Exercise: Print, exactly as written, every line from the first line of the records below through the line containing "Contáctenos (337, 39)", and nothing further.
--
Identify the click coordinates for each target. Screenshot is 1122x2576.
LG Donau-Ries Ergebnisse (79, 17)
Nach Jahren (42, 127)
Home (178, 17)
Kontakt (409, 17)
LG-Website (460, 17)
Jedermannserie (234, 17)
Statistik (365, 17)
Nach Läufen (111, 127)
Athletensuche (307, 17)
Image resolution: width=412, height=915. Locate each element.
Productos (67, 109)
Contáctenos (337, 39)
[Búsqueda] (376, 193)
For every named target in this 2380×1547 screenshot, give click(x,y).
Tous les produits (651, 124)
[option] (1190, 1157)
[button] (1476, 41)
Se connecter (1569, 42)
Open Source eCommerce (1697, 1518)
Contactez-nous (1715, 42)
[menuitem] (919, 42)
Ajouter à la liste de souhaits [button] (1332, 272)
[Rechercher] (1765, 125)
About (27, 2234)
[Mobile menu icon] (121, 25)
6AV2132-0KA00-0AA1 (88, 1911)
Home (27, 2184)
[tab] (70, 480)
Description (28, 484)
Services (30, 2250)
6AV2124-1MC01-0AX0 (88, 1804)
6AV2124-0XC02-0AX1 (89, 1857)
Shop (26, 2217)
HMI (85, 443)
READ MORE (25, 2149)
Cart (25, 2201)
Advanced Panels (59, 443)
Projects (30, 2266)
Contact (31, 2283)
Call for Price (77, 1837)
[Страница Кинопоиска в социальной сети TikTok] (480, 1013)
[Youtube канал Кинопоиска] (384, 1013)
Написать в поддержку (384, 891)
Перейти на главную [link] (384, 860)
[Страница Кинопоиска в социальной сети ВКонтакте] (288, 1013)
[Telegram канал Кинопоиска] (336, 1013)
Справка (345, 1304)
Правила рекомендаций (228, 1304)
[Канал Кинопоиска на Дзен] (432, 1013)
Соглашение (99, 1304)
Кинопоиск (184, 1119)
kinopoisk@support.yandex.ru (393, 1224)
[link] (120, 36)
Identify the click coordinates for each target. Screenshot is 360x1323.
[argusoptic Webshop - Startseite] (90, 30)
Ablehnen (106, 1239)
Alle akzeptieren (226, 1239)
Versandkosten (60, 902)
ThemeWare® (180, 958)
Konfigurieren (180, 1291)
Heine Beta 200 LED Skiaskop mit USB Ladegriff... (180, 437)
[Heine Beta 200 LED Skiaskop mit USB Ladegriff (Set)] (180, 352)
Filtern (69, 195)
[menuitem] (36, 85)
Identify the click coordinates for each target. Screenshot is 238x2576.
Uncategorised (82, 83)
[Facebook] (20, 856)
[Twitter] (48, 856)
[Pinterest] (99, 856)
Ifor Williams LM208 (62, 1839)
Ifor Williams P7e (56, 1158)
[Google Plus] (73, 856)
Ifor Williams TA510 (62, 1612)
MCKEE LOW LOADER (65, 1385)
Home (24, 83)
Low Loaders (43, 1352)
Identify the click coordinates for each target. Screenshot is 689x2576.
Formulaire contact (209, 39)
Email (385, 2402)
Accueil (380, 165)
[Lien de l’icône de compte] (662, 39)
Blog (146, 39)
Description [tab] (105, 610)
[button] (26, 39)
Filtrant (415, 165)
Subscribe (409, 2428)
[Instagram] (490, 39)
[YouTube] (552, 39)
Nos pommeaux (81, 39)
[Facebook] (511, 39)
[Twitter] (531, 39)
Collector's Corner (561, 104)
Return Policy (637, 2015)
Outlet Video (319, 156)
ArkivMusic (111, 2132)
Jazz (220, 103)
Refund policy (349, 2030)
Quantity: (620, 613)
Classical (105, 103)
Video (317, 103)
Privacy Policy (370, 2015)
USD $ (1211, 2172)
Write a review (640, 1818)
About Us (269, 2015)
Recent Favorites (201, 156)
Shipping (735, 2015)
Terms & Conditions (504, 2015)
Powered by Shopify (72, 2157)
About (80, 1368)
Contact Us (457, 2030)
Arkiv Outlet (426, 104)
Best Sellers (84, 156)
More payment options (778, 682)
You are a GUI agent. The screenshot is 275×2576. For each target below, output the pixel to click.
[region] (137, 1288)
--
Answer to the problem:
Identify the click coordinates for each target. Screenshot is 1122x2576.
LG Donau-Ries Ergebnisse (79, 17)
Nach Jahren (42, 127)
Home (178, 17)
Kontakt (409, 17)
LG-Website (460, 17)
Jedermannserie (234, 17)
Statistik (365, 17)
Nach Läufen (111, 127)
Athletensuche (307, 17)
Image resolution: width=412, height=915. Locate each element.
Productos (67, 109)
Contáctenos (337, 39)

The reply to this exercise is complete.